Modelling of Demand Response in Distribution Systems
Doctoral thesis, 2014
Large scale integration of plug-in electric vehicles (PEVs) and intermittent renewable energy sources, such as solar PV and wind power, could affect the way in which the power system is planned, operated and controlled. In such systems, it could be desirable to utilize the flexibility of the demand, i.e. demand response (DR), to help maintain the balance between the supply and the demand, and to avoid or defer grid reinforcements. One approach to promote DR could be through the use of hourly electricity tariffs based on electricity prices on the day-ahead market. In this context, a PEV could be seen as a flexible load, due to the possibility to schedule its charging.
The main purposes of this thesis are to investigate: the impact of PEVs on distribution systems; strategies to schedule the charging and other flexible loads; customers' benefits of scheduling their loads according to these strategies; and the influence of different network tariffs in combination with hourly electricity pricing. Furthermore, the possible synergy between DR and wind power is investigated.

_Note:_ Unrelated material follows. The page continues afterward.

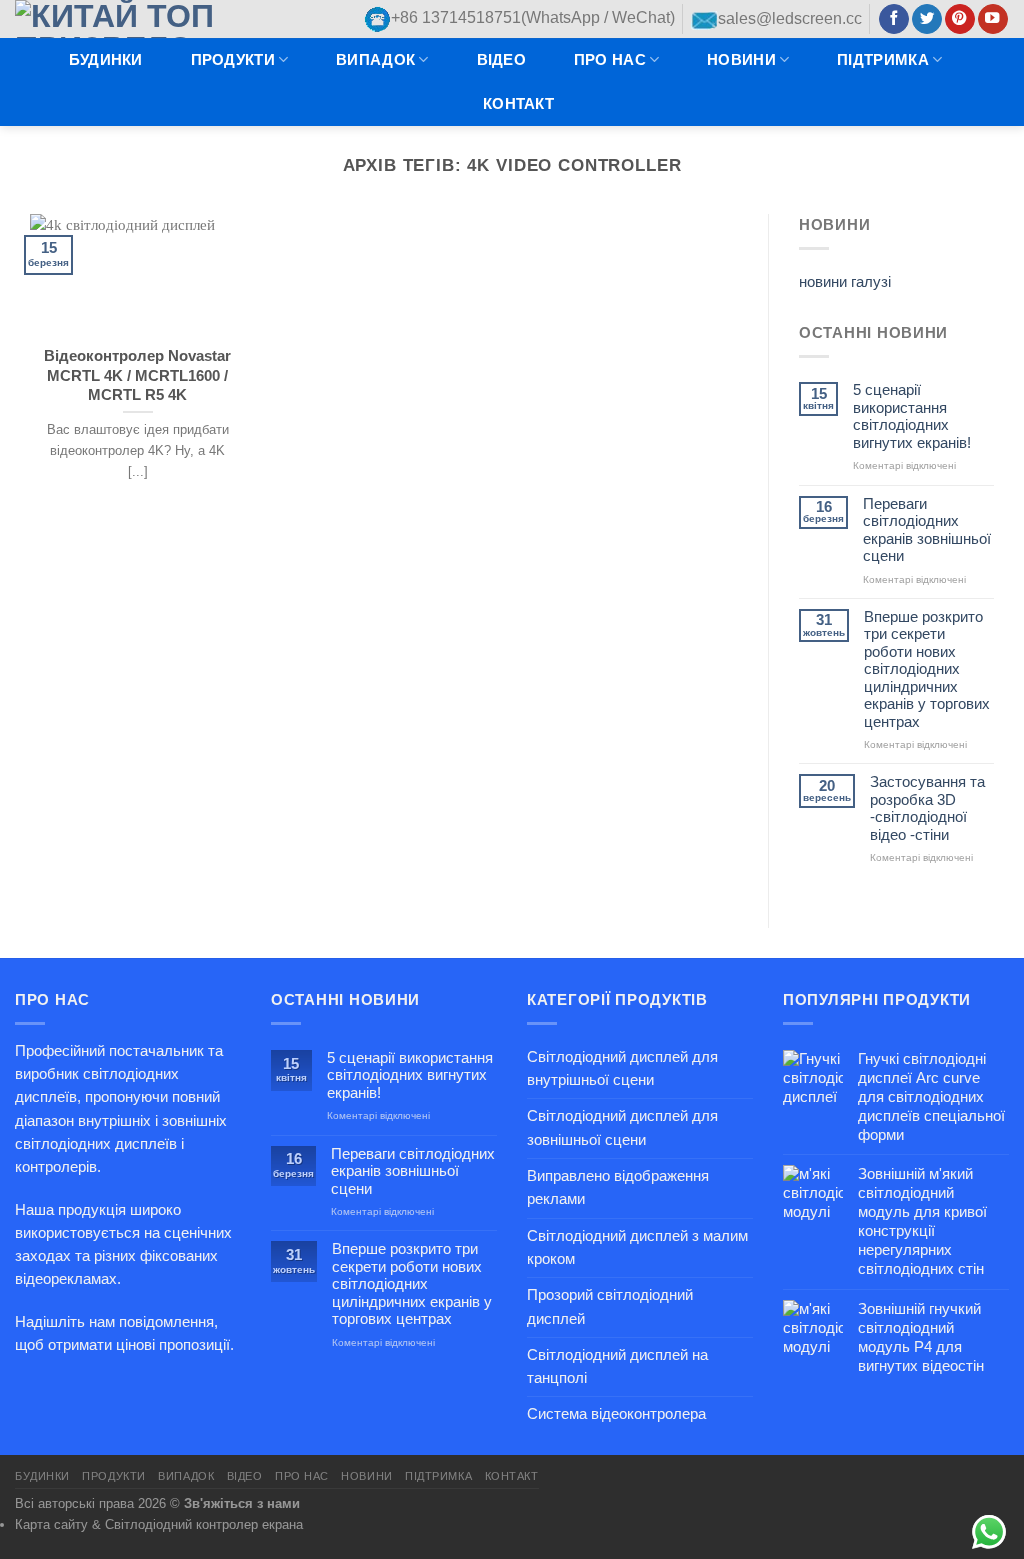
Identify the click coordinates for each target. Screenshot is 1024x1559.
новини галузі (845, 282)
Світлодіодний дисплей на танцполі (617, 1366)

The results show a large difference in possible PEV penetration levels between the investigated areas. The distribution system in the commercial area investigated could handle a full PEV penetration without any overloading while the residential distribution system was experiencing transformer overloading even without PEVs. By scheduling the charging in order to minimize the losses, the residential distribution system all cars could be replaced by PEVs without increased peak demand. If instead the day-ahead market prices were used as scheduling signals, 24\% of the cars could be replaced by PEVs without increased peak demand.
By considering other flexible loads, such as electric space-heating, the residential distribution system would experience a decreased peak demand, if up to 25\% of the customers were responsive to day-ahead market prices and if an energy based network tariff was used. For higher shares of responsive customers, the peak demand was increased, due to an increased coincident factor. By using a power based network tariff instead, the peak demand could be reduced even if all customers were responsive. From a customer perspective, a cost reduction of up to approximately 10\% could be achieved by actively managing the flexible loads. With PEVs available, a cost reduction of up to 13\% could be reached. For customers with large variations in their demand, a power based network tariff would be preferable, while for other customers, the difference in benefits between the network tariffs was found to be small.
The possible economic benefit for wind power producers in power systems with DR, was found to be slightly decreased for several price-areas, although the total benefit of all wind power producers was increased. From a customer perspective, the interaction between DR and wind power could lead to a cost reduction for responsive customers in some areas whereas the cost was increased for responsive customers in other areas.